**Task requirements**
1. Answer these questions using the excerpt on crude oil supply to California refineries:
(a) What share of their crude oil supply do refineries in the Bakersfield and Santa Maria region receive from California oil fields?
(b) What provides the power to pump crude oil from ships to shore tanks?
(c) The average crude oil inventory at California refineries last year was equivalent to how many days of operation?
2. Carry on the excerpt about crude oil supply to California refineries from the point where it stops.

**Excerpt**

┄┄┄┄┄┄┄┄┄┄

The refineries that are at high risk of complete shutdown from a rotating electricity outage also are more dependent on California crude oil (Table 4-1). Refineries in the Bakersfield and Santa Maria region north of Los Angeles receive 100 percent of their crude oil supply from California oil fields.
| Table 4-1. Sources of Crude Oil Supply, 2000 (barrels per day) | ||||
| Number of Refineries |
California | Alaska | Foreign | |
| By Refining Region | ||||
| Los Angeles | 11 | 432,277 | 232,437 | 299,803 |
| San Francisco | 6 | 302,733 | 186,735 | 170,475 |
| Bakersfield / Santa Maria | 5 | 133,835 | 0 | 0 |
| By Refinery Risk of Exposure to Rotating Outages | ||||
| High | 5 | 350,661 | 96,628 | 41,434 |
| Moderate / Low | 8 | 420,585 | 310,328 | 419,984 |
| Undefined | 9 | 97,599 | 12,216 | 8,860 |
| Notes: Classification of refineries by location and risk of exposure to rotating outages is provided in Table 3-1. | ||||
| Source: Energy Information Administration, EIA-810 Monthly Refinery Report. | ||||
Crude oil deliveries from ship (Alaskan or foreign) to shore tanks are not likely to be exposed to power outages because shipboard generators provide the power to pump the crude oil to shore tanks. However, dock operators may suspend ship unloading operations for the duration of an electrical outage because of safety concerns. The exposure that concerned refiners the most was from waterborne deliveries through third party terminals separate from the refinery.
Domestic crude oil supply faces two significant risks. First, pipeline deliveries generally go through several pumping stations and power loss at any one pump station would significantly reduce throughput rates and possibly disrupt shipments completely. Perhaps more significant is that some of this California crude oil is very heavy and requires heated pipelines in order for the oil to flow. Loss of electricity and pipeline flow can cause the heavy crude oil to begin to solidify requiring clearing which could result in an extended loss of service.
Crude oil inventories provide a short term buffer against supply disruptions. The average level of crude oil inventory at California refineries last year was equivalent to 7 days of operation (50 percent of available storage capacity). At individual refineries the end-of-month crude oil stocks ranged from a low of 3.5 days (25 percent of capacity) to a high of 11 days (80 percent of capacity) at individual refineries.

┄┄┄┄┄┄┄┄┄┄

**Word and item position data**
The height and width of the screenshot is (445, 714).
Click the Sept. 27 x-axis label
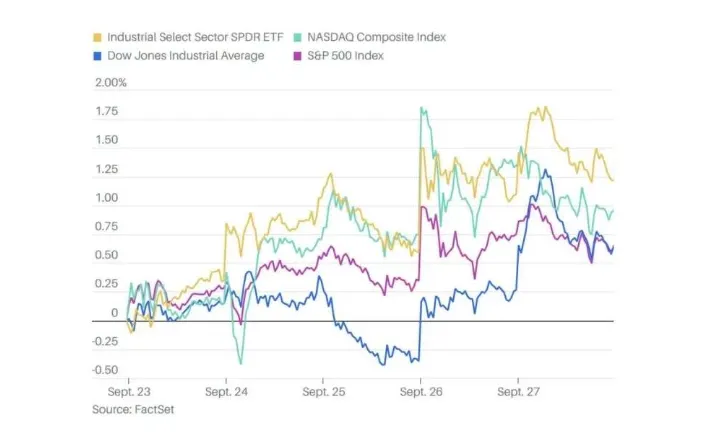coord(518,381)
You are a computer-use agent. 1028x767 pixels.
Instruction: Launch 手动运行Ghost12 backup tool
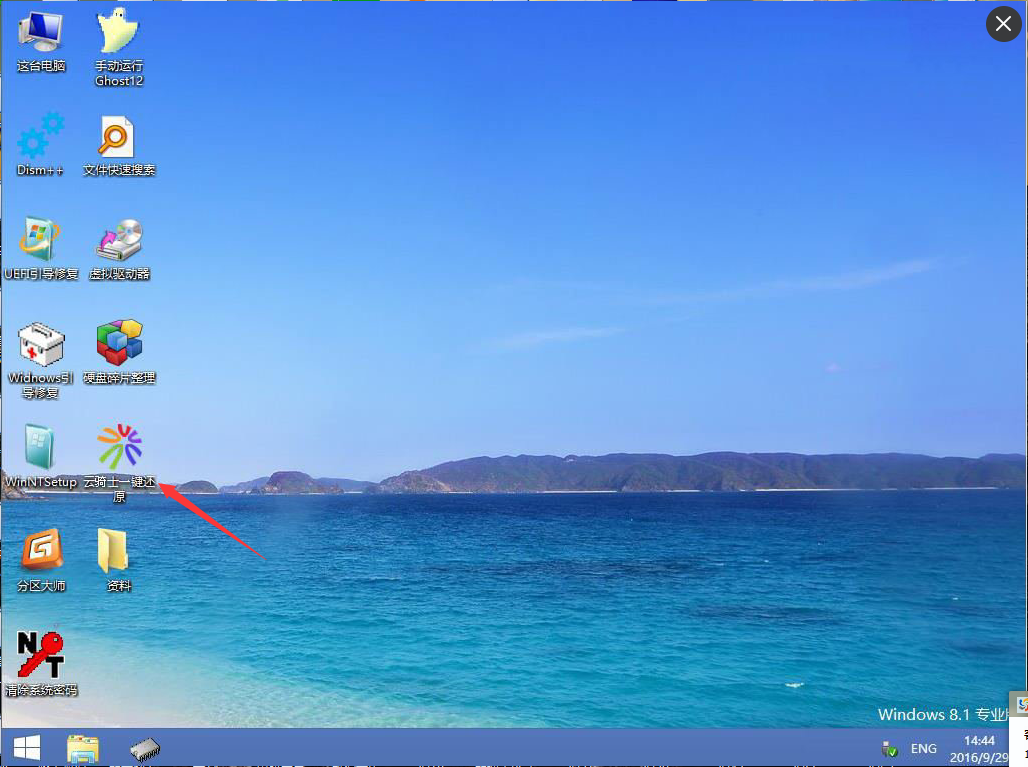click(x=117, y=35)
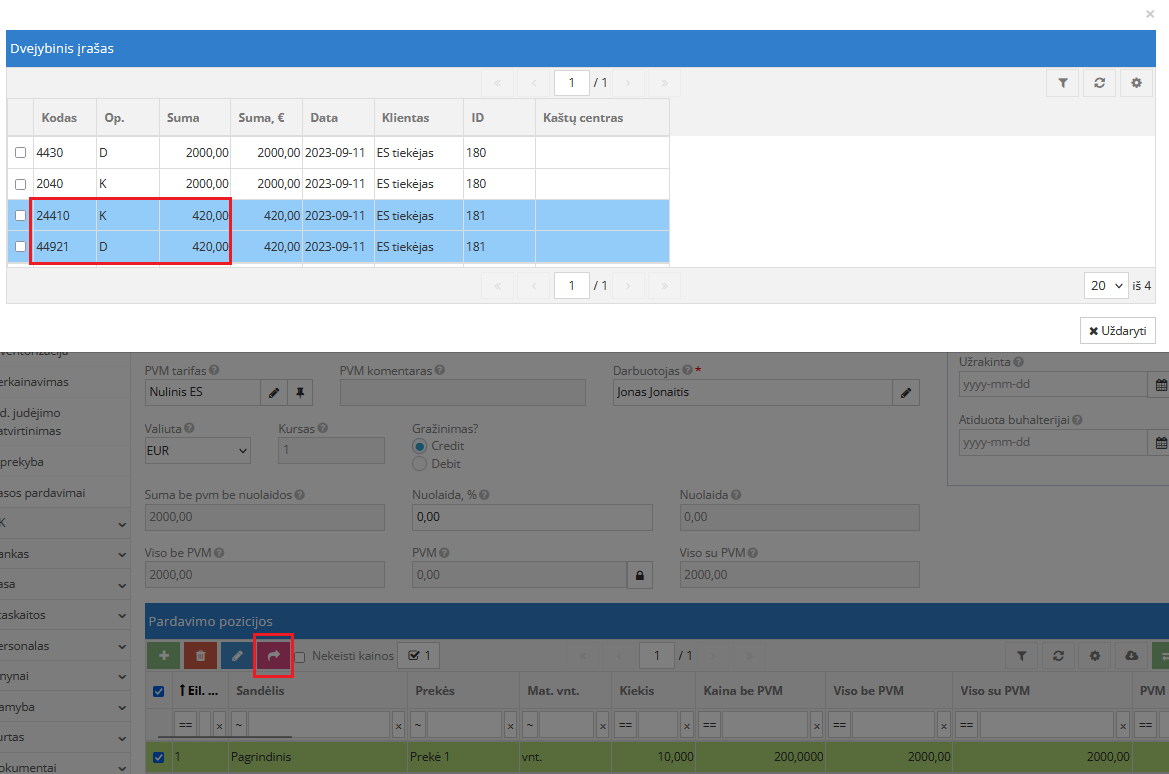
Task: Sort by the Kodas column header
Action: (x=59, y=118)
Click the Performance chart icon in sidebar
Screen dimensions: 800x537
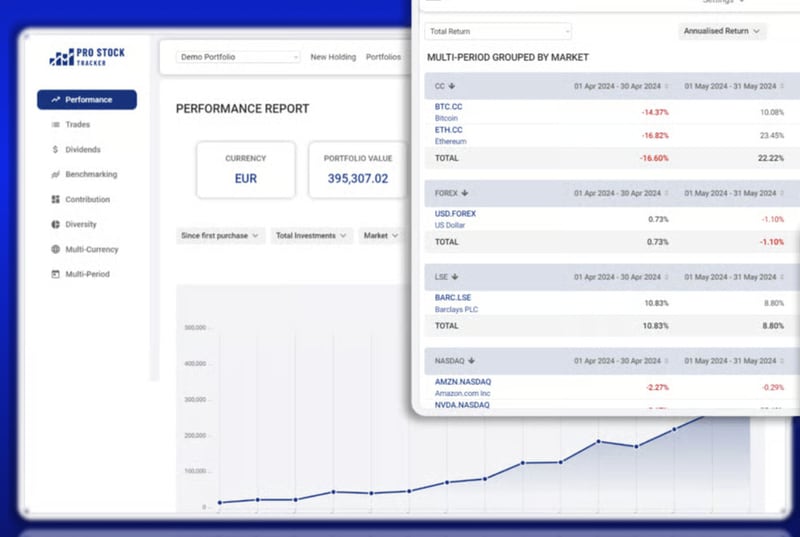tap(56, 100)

┄┄┄┄┄┄┄┄┄┄

**Results of the exercise**
1.
(a) 100 percent.
(b) Shipboard generators.
(c) 7 days, which is 50 percent of available storage capacity.

2.
There is also a large volume of trade in unfinished oils between refineries in California. Last year an average 150,000 barrels per day moved between refineries, primarily by pipeline (Table 4-2). Refineries that face a high risk of complete shutdown in the event of a rotating electrical outage are net suppliers of unfinished oils while moderate and low risk refineries are net consumers. Refineries that lose unfinished oil supply because of the shutdown of a pipeline or supplying refinery have the short-term options of drawing from inventory and/or increasing crude runs and the long-term option of purchasing unfinished oils from outside the region.
| Table 4-2. Unfinished Oil Movements Between California Refineries, 2000 (barrels per day) | |||
| Number of Refineries |
Receipts | Shipments | |
| By Refining Region | |||
| Los Angeles | 11 | 111,250 | 66,984 |
| San Francisco | 6 | 91,790 | 29,402 |
| Bakersfield / Santa Maria | 5 | 5,004 | 53,402 |
| By Refinery Risk of Exposure to Rotating Outages | |||
| High | 5 | 37,601 | 63,822 |
| Moderate / Low | 8 | 168,437 | 48,978 |
| Undefined | 9 | 2,005 | 36,987 |
| Notes: Classification of refineries by location and risk of exposure to rotating outages is provided in Table 3-1. Excludes shipments between Tosco Carson and Tosco Wilmington refineries. Receipts exceed shipments because of product delivered from outside California. | |||
| Source: Energy Information Administration, EIA-810 Monthly Refinery Report. | |||
Virtually all refineries depend on pipelines to move product from the facility. Product pipelines have somewhat greater exposure to rotating electrical outages because each line usually has several pumping stations, which may be in different rotating outage blocks. This increases the probability that a pipeline will be affected during any outage. As a practical matter, although there are exceptions, a significant electrical outage anywhere in a pipeline system typically results in the shutdown of that entire line for the duration of the outage. A pipeline with some reserve capacity (a maximum flow rate higher than the average flow at a particular time) may be able to make up for several hours of downtime in a day, but a line that is near capacity will likely not be able to do so.
The greatest risk arises from the cumulative effect of a pipeline experiencing several outages during a week. The problem evolves as the refineries fall behind in deliveries of product to the end users with each shutdown. With a pipeline running at or near capacity a cumulative loss of volume over a short period could become impossible to make up.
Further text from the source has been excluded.